I was studying the “CUSTOM C++ AND CUDA EXTENSIONS” from the PyTorch official tutorial. I am not sure how PyTorch was implemented but I would assume PyTorch would use CUDA stream for asynchronous execution. However, it seems that we don’t have access to the CUDA stream when we are programming the custom extension. This means that the execution of the custom extension will always be synchronous. Can someone provide some instructions on it? Thank you very much.

Best,

Lei

glaringlee · October 17, 2020, 3:56am

Can you paste some example code? I think you should have access to CUDA stream from C++, if you can share some code and your observation. I might be able to help.

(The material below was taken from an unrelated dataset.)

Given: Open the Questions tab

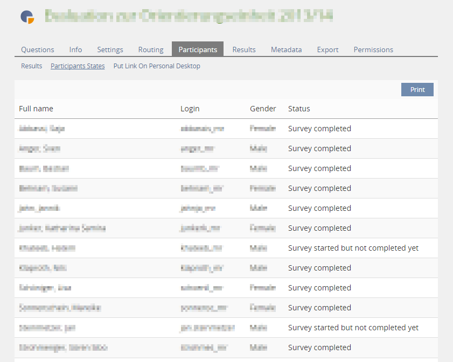Looking at the screenshot, I should [x=38, y=49].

leimao · October 23, 2020, 9:05pm

@glaringlee
Thank you, Xinyun. I am looking at this particular line of code:
https://github.com/pytorch/extension-cpp/blob/master/cuda/lltm_cuda_kernel.cu#L119.
I don’t think CUDA stream was wrapped up there?
Best,
Lei

glaringlee · October 23, 2020, 9:18pm

@leimao
Yes, it doesn’t. It use the default stream in this case. But you can use your own stream by tweaking this line right?
‘https://github.com/pytorch/extension-cpp/blob/master/cuda/lltm_cuda_kernel.cu#L120’
You can assign CUDA stream in the bracket as the 4th parameter (3rd parameter is 0).

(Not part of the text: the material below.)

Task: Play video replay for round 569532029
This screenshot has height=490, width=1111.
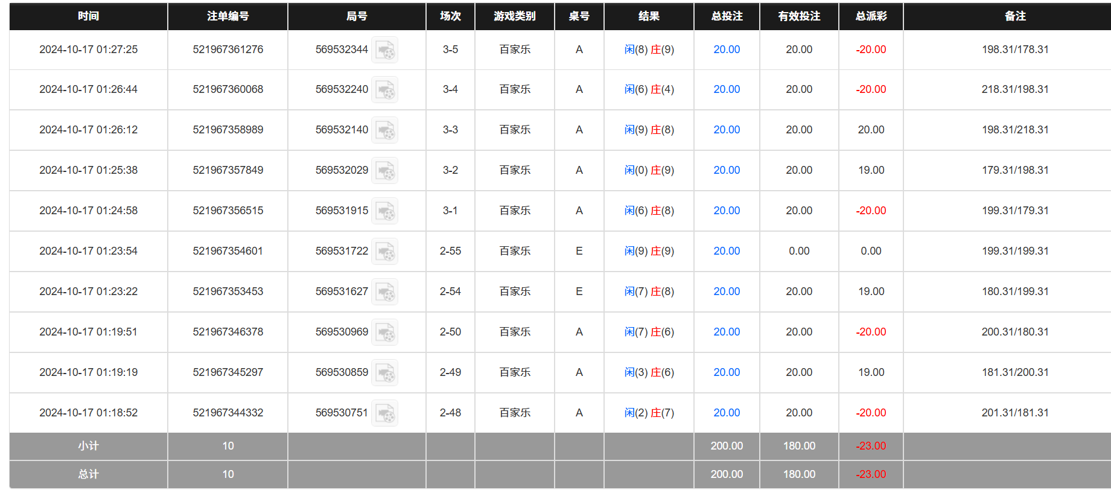Action: click(x=384, y=171)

leimao · October 23, 2020, 9:34pm

Thank you very much for the quick response @glaringlee. I can create a CUDA stream and use it here in the extension. But it will not make sense because the CUDA stream I used for the extension is not the same as the one used in the neural network backbone. Therefore, the execution of the extension will not be truly async. Ideally, it is PyTorch’s responsibility to expose the PyTorch CUDA stream to the user.
I think TensorFlow exposes CUDA stream to the user:

Please ctrl + F and search “stream”.

leimao · October 23, 2020, 9:37pm

That is to say. PyTorch should own the CUDA stream. The extension should not.

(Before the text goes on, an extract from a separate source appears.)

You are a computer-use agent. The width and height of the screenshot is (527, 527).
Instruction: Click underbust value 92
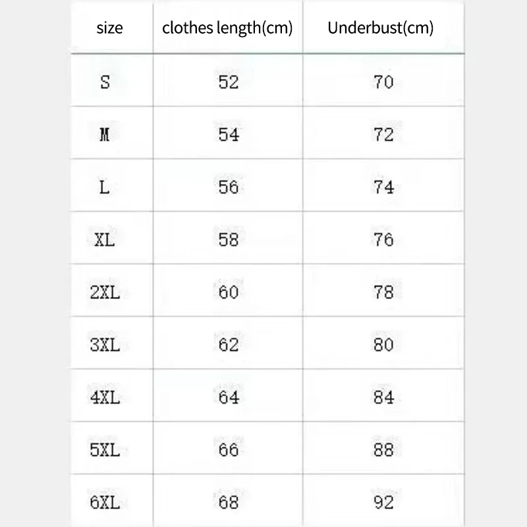point(383,503)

glaringlee · October 23, 2020, 9:41pm

@leimao
No, I mean, you can use libtorch exposed api to get CUDA stream.
I wrote this recently ‘https://pytorch.org/cppdocs/notes/tensor_cuda_stream.html’ , not finished yet, someone said it is not working well, but no follow up, can you try and let me know if it works? The other thing is that please pay attention to setCurrentStream if you plan to use it, very tricky.

leimao · October 23, 2020, 9:43pm

Thank you very much @glaringlee . I did not know we have this API. I can certainly try it but I am not sure how should I test to see if it is running asynchronously using the CUDA stream correctly?

glaringlee · October 23, 2020, 9:46pm

@leimao
I think what you can do is that for eg. get 2 streams from stream pool, pass each one to a separate kernel, and inside the kernel, check the current stream, then you know whether your kernel is running on both streams.

James_Huang · October 24, 2020, 11:22am

Hi @leimao, I am recently working on similar problems and eventually end up in this example: flownet2.
It seems using the at::cuda::getCurrentCUDAStream() as the 4th parameter in your kernel will respect the stream setting in your network backbone (i.e. in pytorch code, guarded by with torch.cuda.stream(s):).

I tested it myself using nvidia profiler and it did work.

leimao · October 26, 2020, 5:16pm

Thank you very much. I will take a look.

alanzhai219 · October 27, 2020, 3:48am

pytorch has provided cuda stream api getCurrentCUDAStream(), please take a look.